A study investigating the potential influence of concomitant food intake should be performed under conditions that really stresses the system, that is a "worst case" approach should be used. Therefore, the highest dose in the expected therapeutic range should be chosen. A sound justification for the use of a lower dose strength is recommended, e.g., tolerability problems that precludes dosing at the highest dose level without previous dose titration starting at a lower level. If a modified release (MR) formulation has been developed, in vitro dissolution testing can be substituted for an in vivo study for other, usually the lower, strengths of the MR tablets. If the in vitro release profiles between the MR formulations differ, or the excipients differ qualitatively between the dosage strengths, additional in vivo food studies may be required for the other dosage strengths.

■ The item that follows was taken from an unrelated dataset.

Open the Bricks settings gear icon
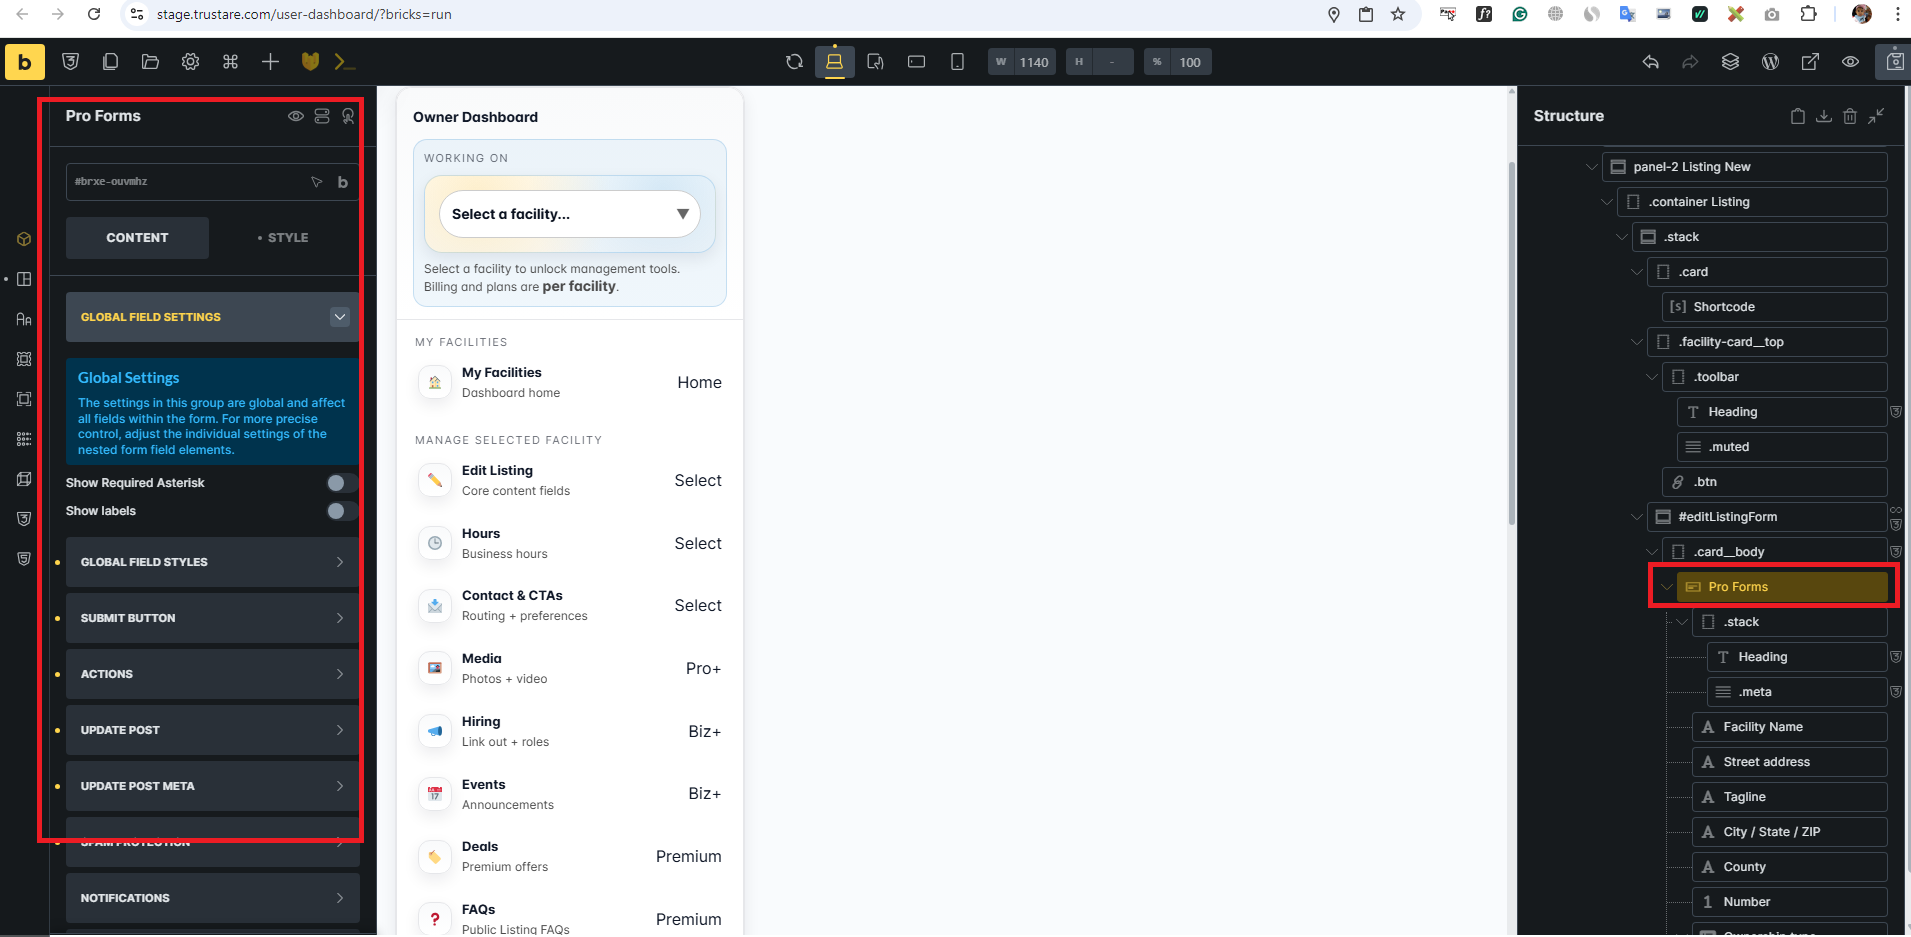pyautogui.click(x=190, y=62)
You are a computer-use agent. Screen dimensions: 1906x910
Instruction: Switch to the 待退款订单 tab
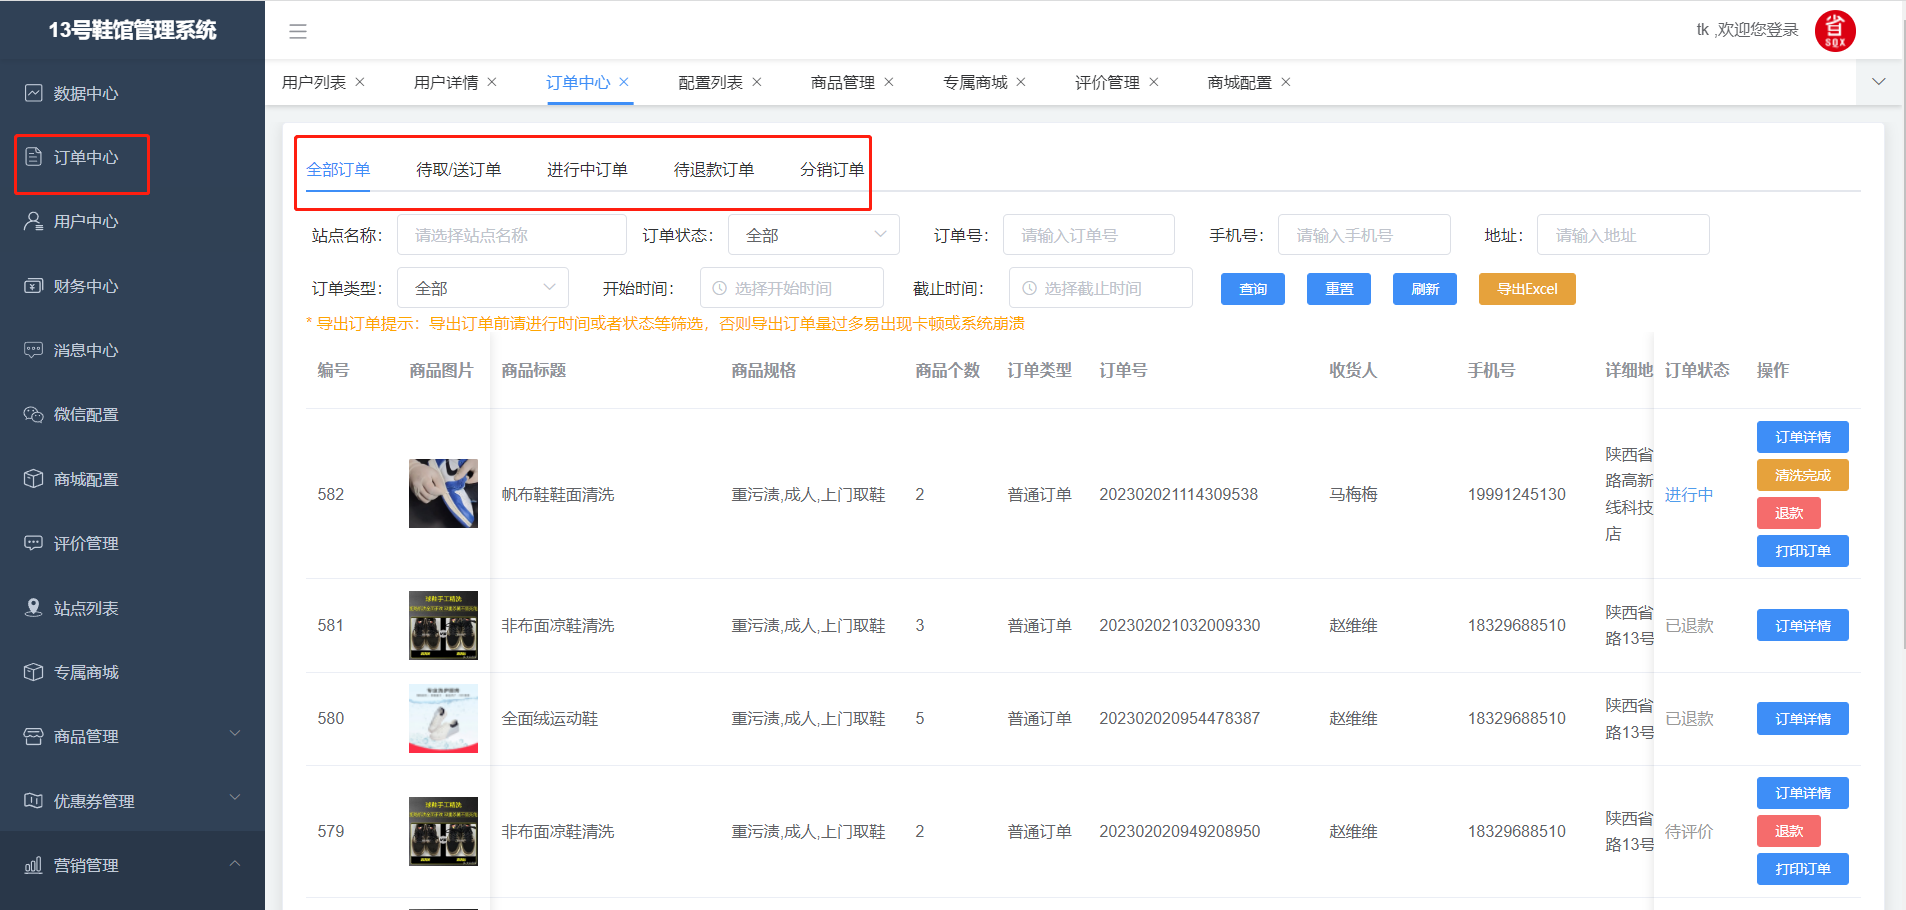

The composition of the meal should be of high caloric content (approximately 800-1000 calories) where 50% of the content consists of fat. The FDA gives an example of test meal, which fulfills these criteria, which is composed of two eggs fried in butter, two strips of bacon, two buttered slices of toast, four ounces (about 110g) of hash brown potatoes, and eight ounces (240 mL) of whole milk . This meal gives about 150 calories from protein, 250 calories from carbohydrates, and 500-600 calories from fat. Alternate meal compositions can be used, but it is important that the proportions of fat, protein, and carbohydrates are kept to give a similar caloric content to the proposed test meal. The description of the meal should be included in both the protocol and the final report.
One may argue that the described breakfast is not an appropriate test meal for the vast majority of patients, since only a fraction of any population eats this type of breakfast. However, the purpose of the test meal is to study the effects of maximal perturbations created by concomitant food intake, both with respect to interaction between the drug, the pharmaceu-tical formulation, and the nutritional content of the meal. The high caloric content, in part originating from the high fat content, will also amplify the physiological effects of the test meal, e.g., the delay in gastric emptying and the increase in splanchnic blood flow.